> _WHAT TO WORK ON_: Without pictures, repeat the lines of the entries from the one containing "Open the Endpoints tab" through the last, both ends included, and nothing else.

> _Records contained in a dataset_:

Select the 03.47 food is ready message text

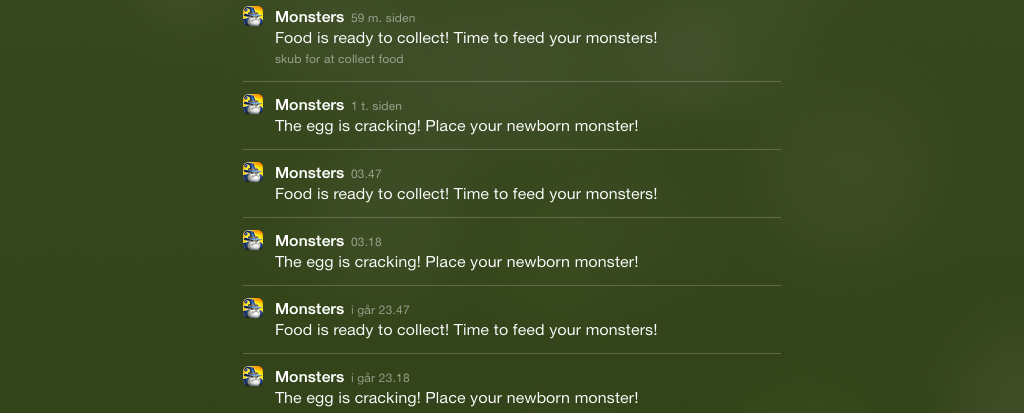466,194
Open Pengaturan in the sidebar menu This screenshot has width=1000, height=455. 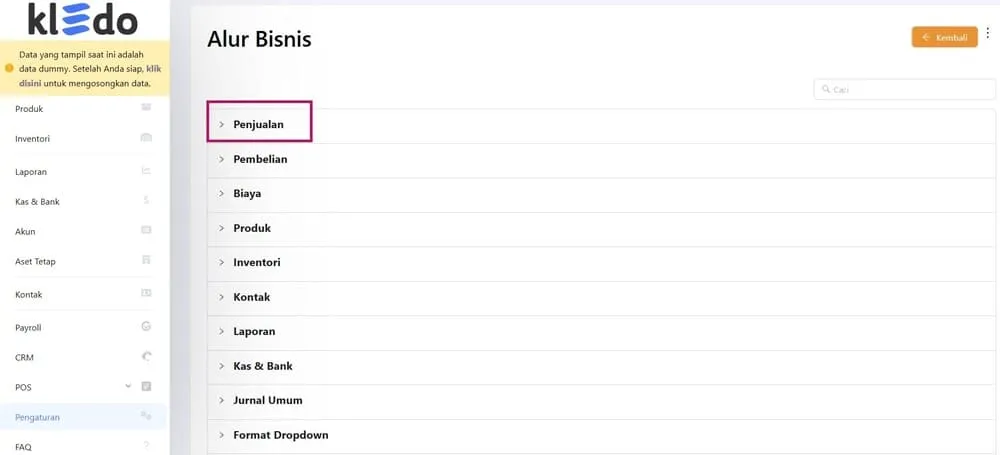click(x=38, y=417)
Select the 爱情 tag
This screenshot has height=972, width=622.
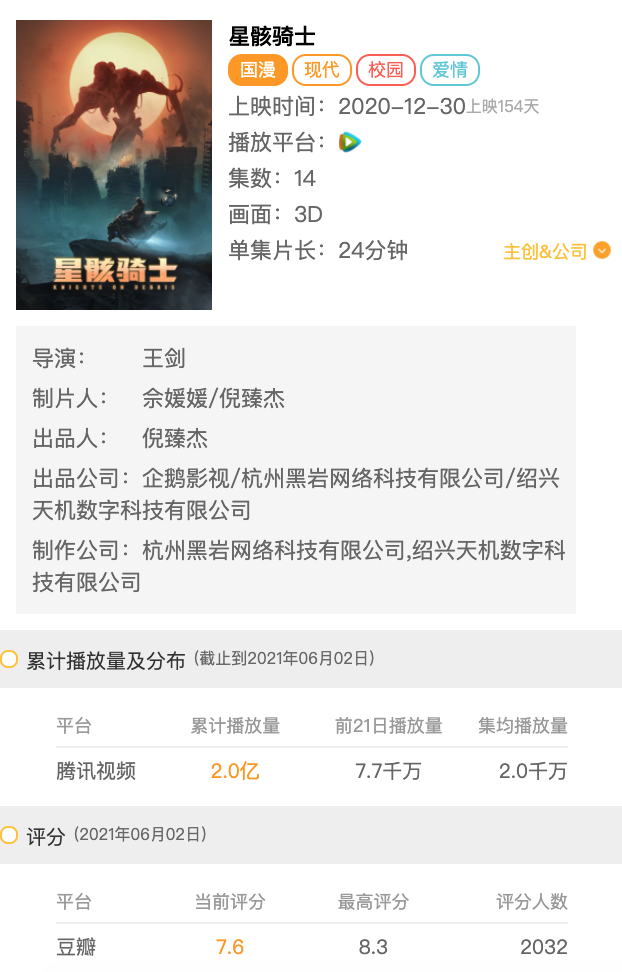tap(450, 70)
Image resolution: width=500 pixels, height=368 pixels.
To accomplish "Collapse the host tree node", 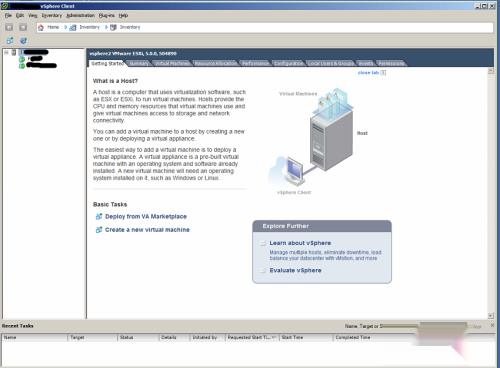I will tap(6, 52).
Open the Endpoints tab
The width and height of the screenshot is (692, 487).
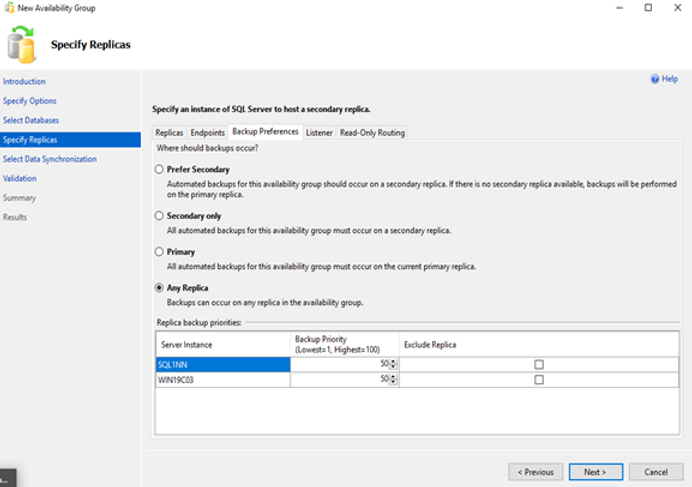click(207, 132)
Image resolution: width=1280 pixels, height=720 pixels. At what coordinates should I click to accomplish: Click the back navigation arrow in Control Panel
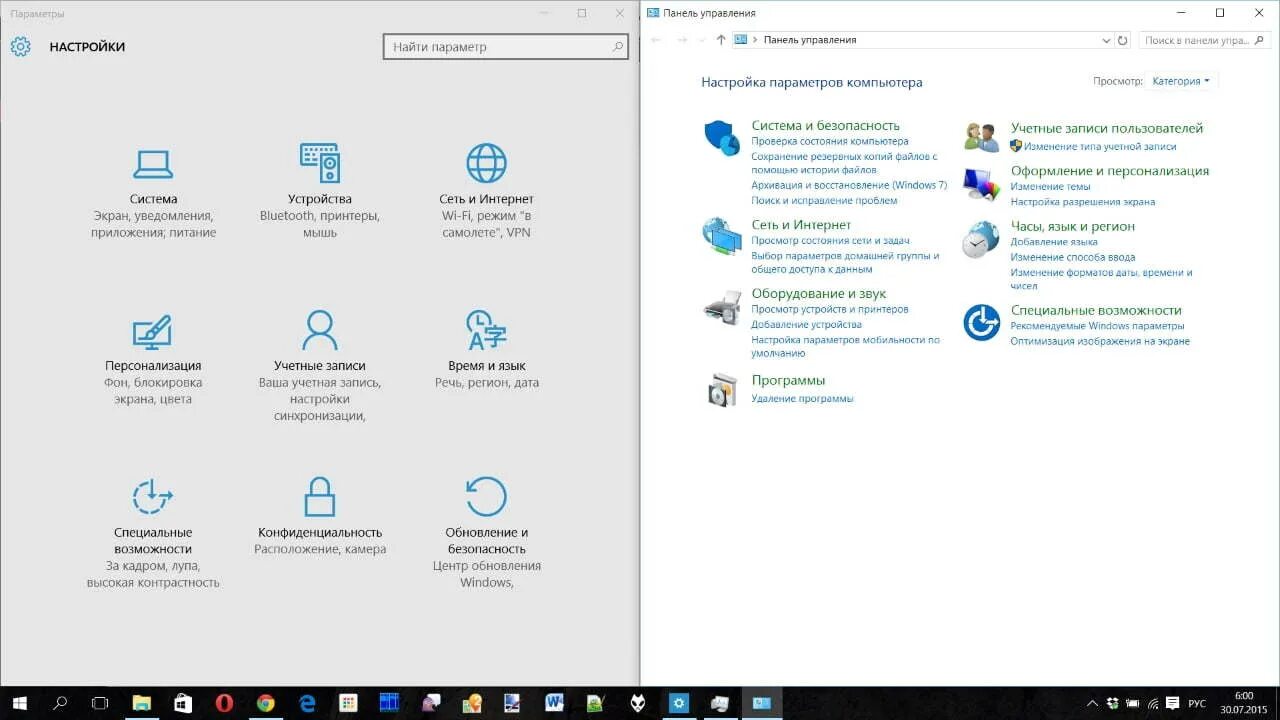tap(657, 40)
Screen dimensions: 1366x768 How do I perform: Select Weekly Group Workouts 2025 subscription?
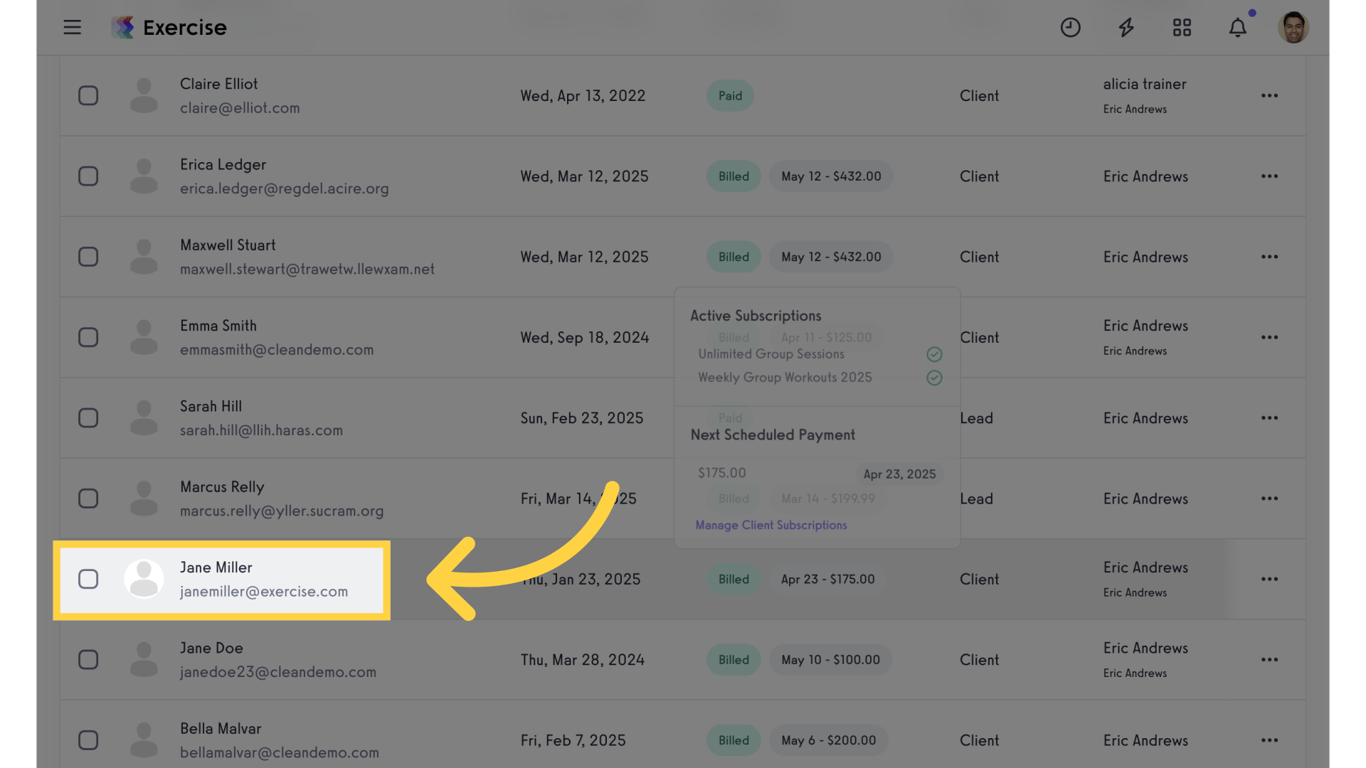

> _ANSWER TO THIS PROBLEM_:
Open the Endpoints tab
The width and height of the screenshot is (692, 487).
click(207, 132)
Image resolution: width=1280 pixels, height=720 pixels. At what coordinates should I click to accomplish: Click the back navigation arrow in Control Panel
tap(657, 40)
Screen dimensions: 1366x768 How do I perform: Select Weekly Group Workouts 2025 subscription?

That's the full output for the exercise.